Chirathivat noted that integrated data is a challenge as well. He believes that no matter how many partners an organisation has, if the data is scattered in different places, it’s obvious that people would see different things. This makes it difficult to keep track of customer behaviour, as they go around transacting with different touchpoints in the ecosystem.
Cardoso shared that while one may have a wealth of data, how they are using the data is what matters, and how they can transform it into actionable insights is pivotal.
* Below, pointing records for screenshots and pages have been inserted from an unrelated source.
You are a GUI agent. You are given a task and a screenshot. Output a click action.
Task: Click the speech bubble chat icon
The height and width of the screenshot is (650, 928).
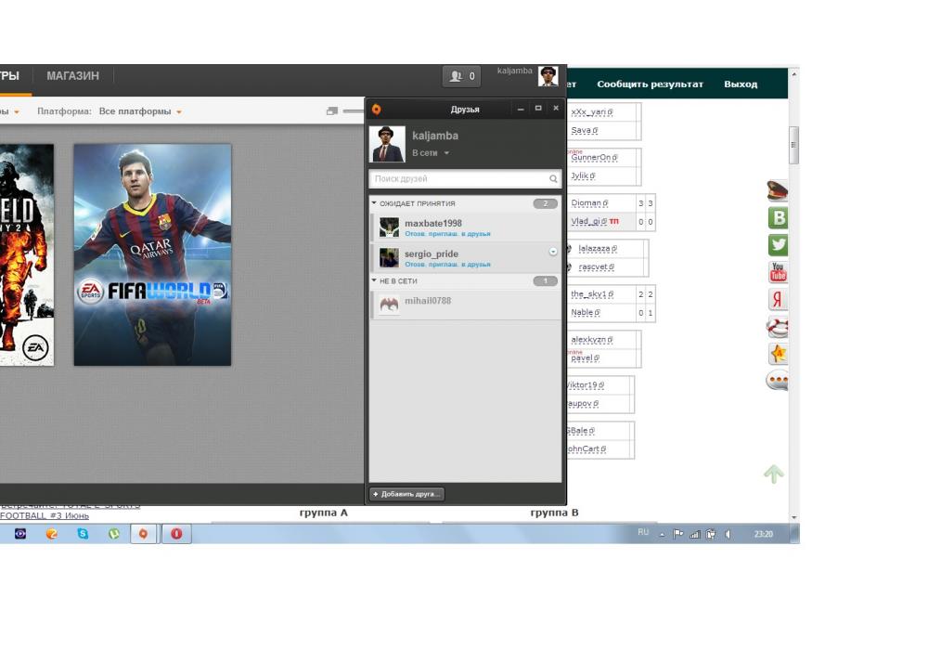778,381
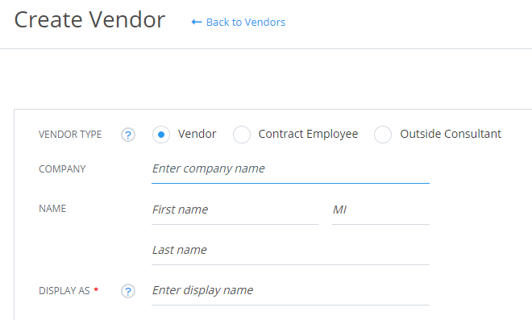Focus the Enter display name field
532x320 pixels.
tap(290, 291)
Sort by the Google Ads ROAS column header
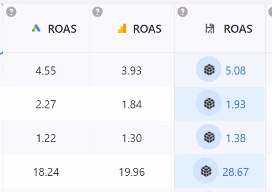 (x=62, y=29)
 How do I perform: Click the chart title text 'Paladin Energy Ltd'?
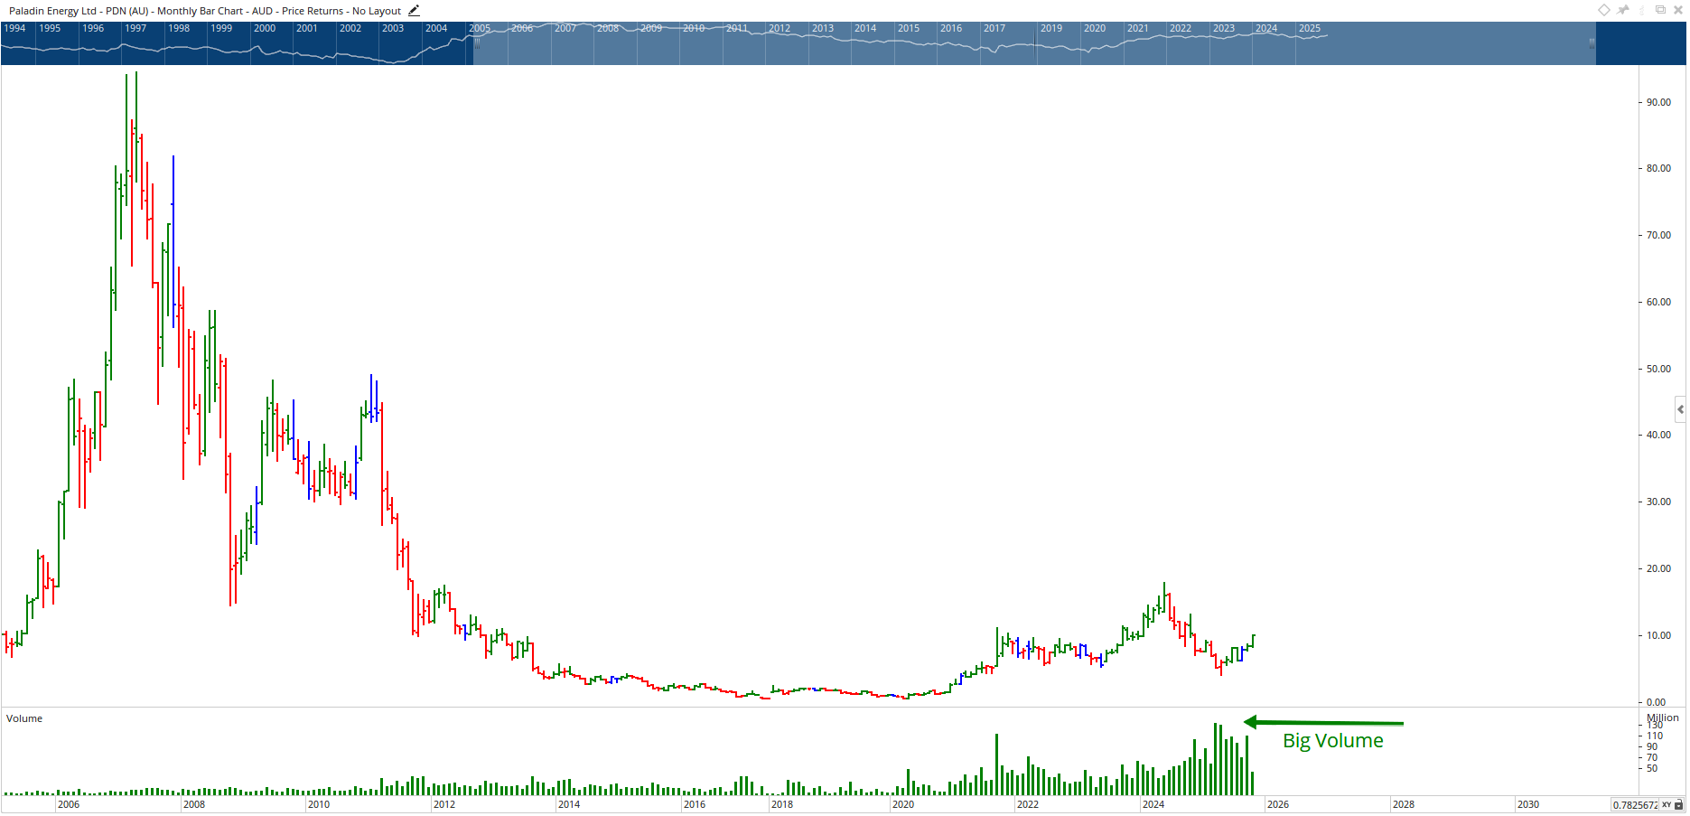point(52,11)
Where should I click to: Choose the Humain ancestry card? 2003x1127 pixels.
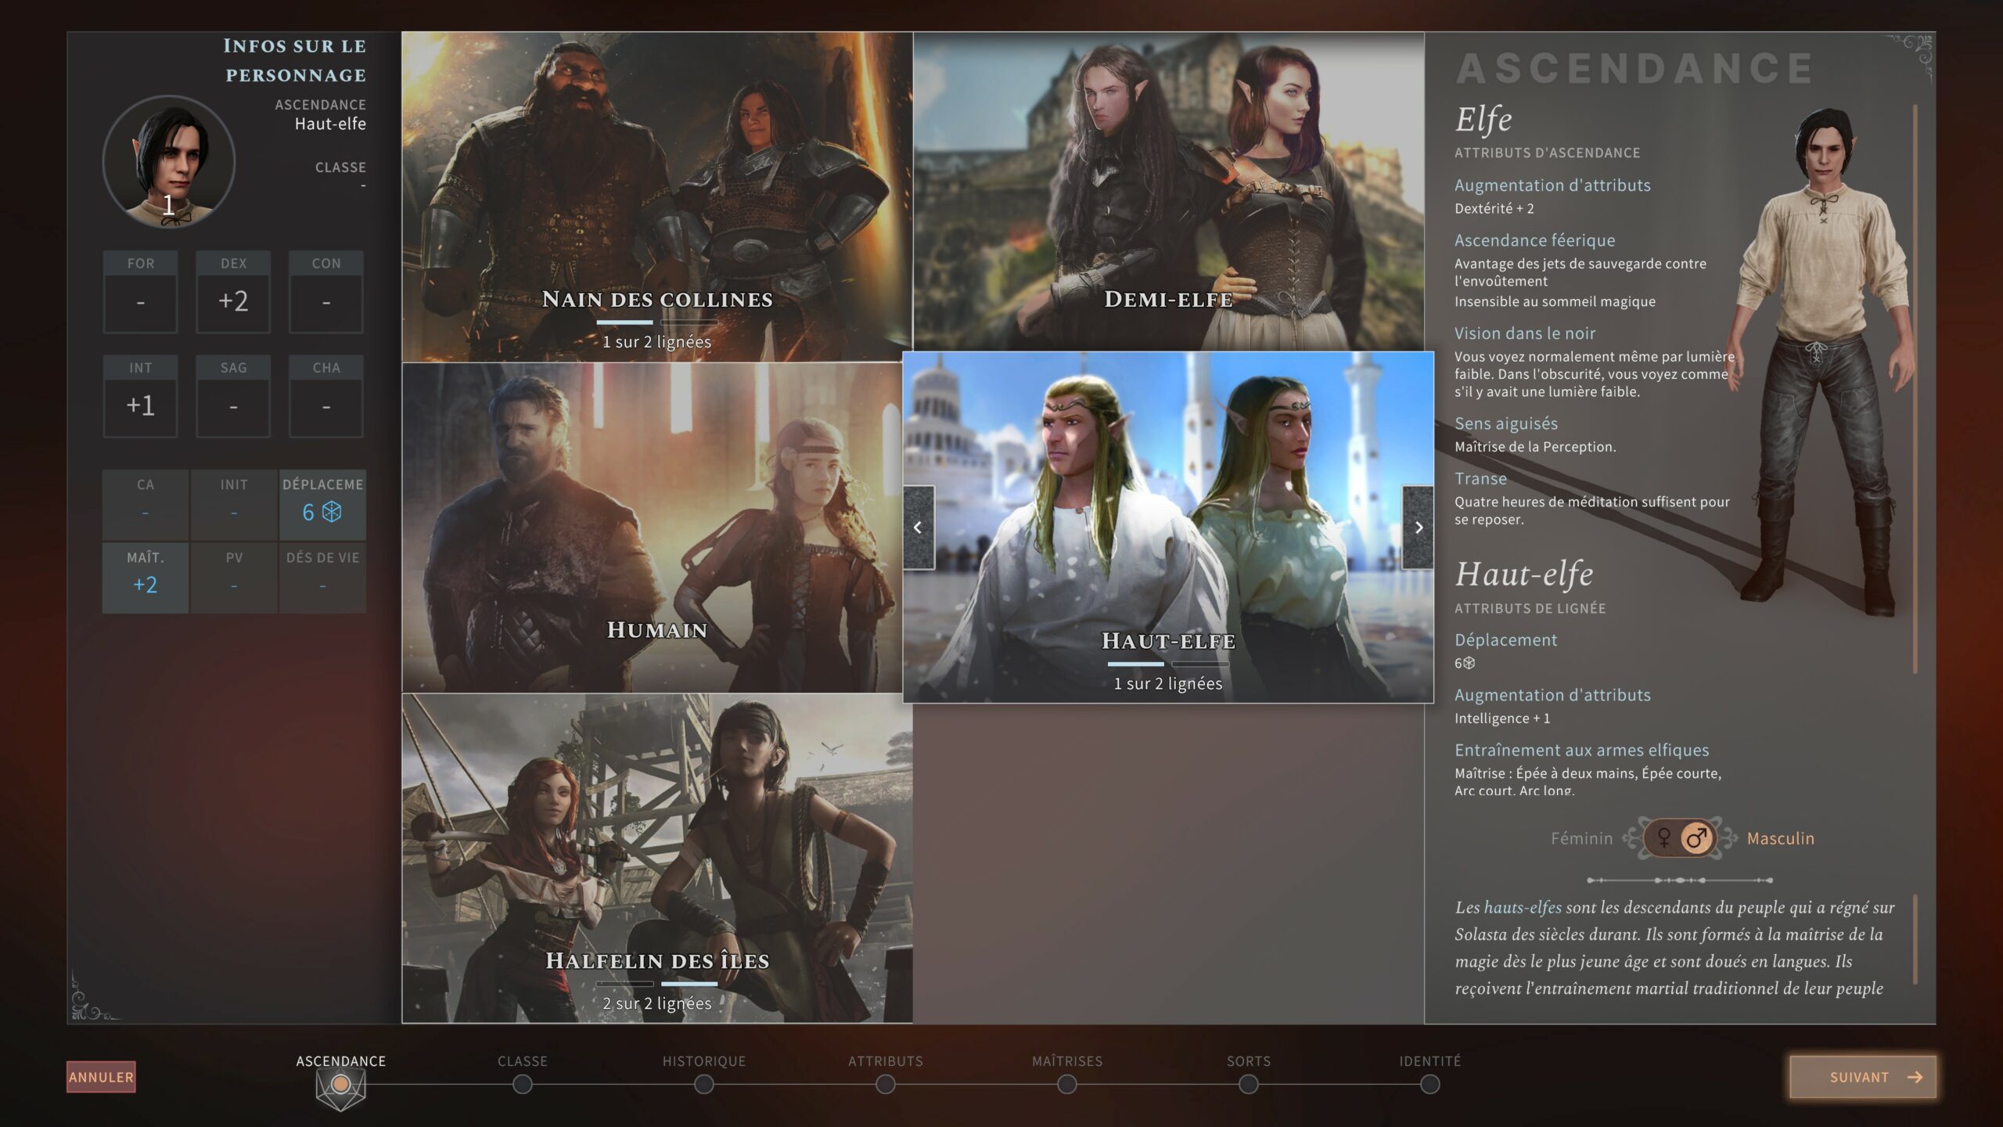(x=653, y=527)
“We have been working together on enabling data, and developing new analytics capabilities over the last few years. Now, having the data is not enough — we want to deliver delightful experiences for our customers,” he said.
Chirathivat shared that The 1 created a rewards program called the “Exclusive” where customers needed to spend a certain amount to join.
“We could detect more high-potential customers through this program. It was implemented last year and we saw a good uplift in the spending for members of over 14% over the control group, as well as 32% of members who were interested in the program.”
The 1 also leveraged customer acculturation. “If a customer buys a brand they haven’t bought before, we automatically send a welcome message to customers with a recommended next purchase order based on their preference,” said Chirathivat.
Cartoso shared that they had adopted some solutions to improve customer experience. “We have worked really hard with our countries to understand the specifics of every single country, their requirements, their legal framework, compliance and so on,” he said.
They went about building a common backbone or tech stack that Standard Chartered was using across the globe. “We built that once and now we are enabling it for 30 of our markets essentially. We are not replicating the work that we have done — we have built a global architecture and we are scaling up this architecture across our footprint,” he added.
Cartoso feels that culture and change management has an important role to play. Standard Chartered has had more than 100 workshops on this in the last few years.
Lessons from the pandemic
Bell was averse to the idea of digitising during a pandemic. “The first learning I’d share is don’t transform during a pandemic. When the circuit breaker here in Singapore hit, we had to start working from home full time, which was a massive shock,” he said.
“The other aspect is to make sure that you learn new things. We’ve really strived to make sure we keep our software partners regularly engaged. The third thing that I would share is to expect to fail. If there is a perception of perfection, that everything’s going to work, we also have to create that expectation that there will be failures, so it’s important that you have a framework and just how you respond to that failure,” shared Bell.
Chirathivat feels that human logic has become important when we try to understand each customer. To get the best customer experience, and be able to optimise, we need to be obsessed with measuring performance.
“I always tell my team that if you cannot satisfy a single customer, then forget about 18 million. It’s about optimisation before you can scale. Again, I can’t emphasise enough about the operating model. In the team structure, we need to be agile. You really need to organise yourself in a way that focuses on particular customer experience or particular customer segments,” said Chirathivat.
Cartoso held the view that an organisation needs to be clear of their goals and adapt to the various tactics of different markets, under different circumstances and with different products. “You cannot be rigid with your approach. You need to have a modular architecture and a modular way of using these different capabilities so you can adapt to different circumstances without losing your edge,” he concluded.